It's a sign of healthy state of the art market, and perhaps also a sign of the increasing sophistication of the buyers that an artist as relentlessly abstract as Charlie Tyrrell should have a sell-out (almost) show at the Taylor Gallery. The work consists of two distinct styles: the larger square canvases, dark, austere and portentious; and the smaller works on aluminium, with splashes of colour, grids, hatching, and a generally more playful feel - although playful is probably the wrong term for an artist as rigorous as Tyrrell. In addition to the paintings, one room upstairs in the gallery was devoted to a mural and a series of geometrical drawings (not for sale). These added nothing to the show except to create a curiosity as to what they were all about. Maybe I'll ask him the next time I see him. The opening night wasn't the time as he received the accolades of the large crowd in attendance.
There was a good smattering of artists there including Martin Gale, Gwen O'Dowd and Donald Teskey. Also, some big-name buyers including Lochlainn Quinn and Jim O'Driscoll. The latter was telling all and sundry about his impending quadruple by-pass in the Blackrock Clinic.

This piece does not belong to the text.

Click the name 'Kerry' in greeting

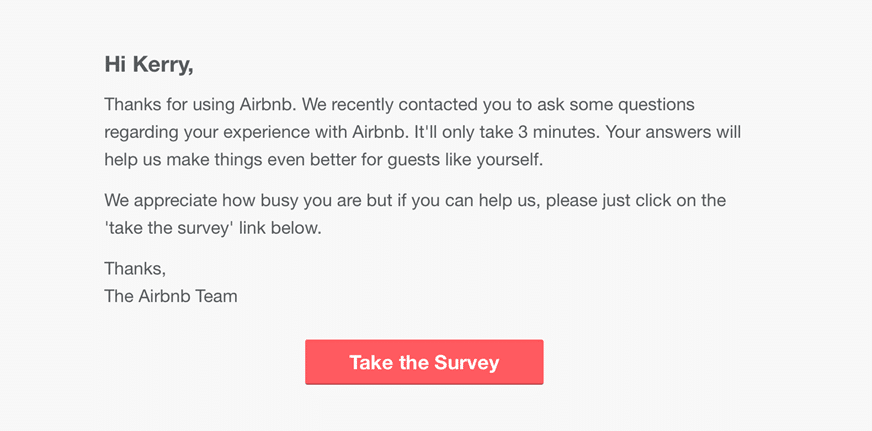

It says a lot for Jim's devotion to art that he was out at all rather than taking to the bed.
It's getting increasingly difficult to get hold of any work by the hotter contemporary artists. I called into the Taylor Gallery a week before the show and two thirds had already gone. I bought a small aluminium piece anyway but it would not perhaps have been my first choice. How the Taylors manage their clients' demands is a mystery to me. I suppose a lot of people just ask to be put down for any painting by certain artists. So when an exhibition occurs, they put one aside for them. Or maybe, like the last Shinnors show, they tip off certain people that the works are arriving in the gallery and a crowd assembles and falls upon them like shoppers at the opening of a Brown Thomas sale.